Home > Theology > On the “Comma Johanneum” (1 John 5:7)

On the “Comma Johanneum” (1 John 5:7)

I am still in the process of writing a new blog entry, but I just found something I wanted to share now. I’ve been reading some articles from BibelFokus, a one-man “discernment website” in Swedish, dedicated to tell the “Biblical truth” about everything, beyond any shadow of a doubt. I am by default sceptical of people with that sort of attitude. Personally I cannot be sure of very many things about God beyond some essential doctrines, and that I am His and He is mine.

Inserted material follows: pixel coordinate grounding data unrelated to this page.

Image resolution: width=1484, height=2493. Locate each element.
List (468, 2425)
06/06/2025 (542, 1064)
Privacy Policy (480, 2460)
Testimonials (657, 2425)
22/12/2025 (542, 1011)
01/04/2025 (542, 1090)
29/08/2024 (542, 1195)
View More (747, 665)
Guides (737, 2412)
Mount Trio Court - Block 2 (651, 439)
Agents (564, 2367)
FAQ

Anyways, one of the things this guy  (in the tradition of KJV-Onlyists from the United States) claims is that the Comma Johanneum is authentic. You can read about the passage itself and its textual history on Wikipedia. Why I made this post was only to quote the 18th century scholar Richard Porson, who makes a theological and rational argument for its inauthenticity:

“In short, if this verse be really genuine, notwithstanding its absence from all the visible Greek manuscripts except two (that of Dublin and the forged one found at Berlin), one of which awkwardly translates the verse from the Latin, and the other transcribes it from a printed book; notwithstanding its absence from all the versions except the Vulgate, even from many of the best and oldest manuscripts of the Vulgate; notwithstanding the deep and dead silence of all the Greek writers down to the thirteenth, and of most of the Latins down to the middle of the eighth century; if, in spite of all these objections, it be still genuine, no part of Scripture whatsoever can be proved either spurious or genuine; and Satan has been permitted for many centuries miraculously to banish the ‘finest passage in the New Testament,’ as Martin calls it, from the eyes and memories of almost all the Christian authors, translators, and transcribers.”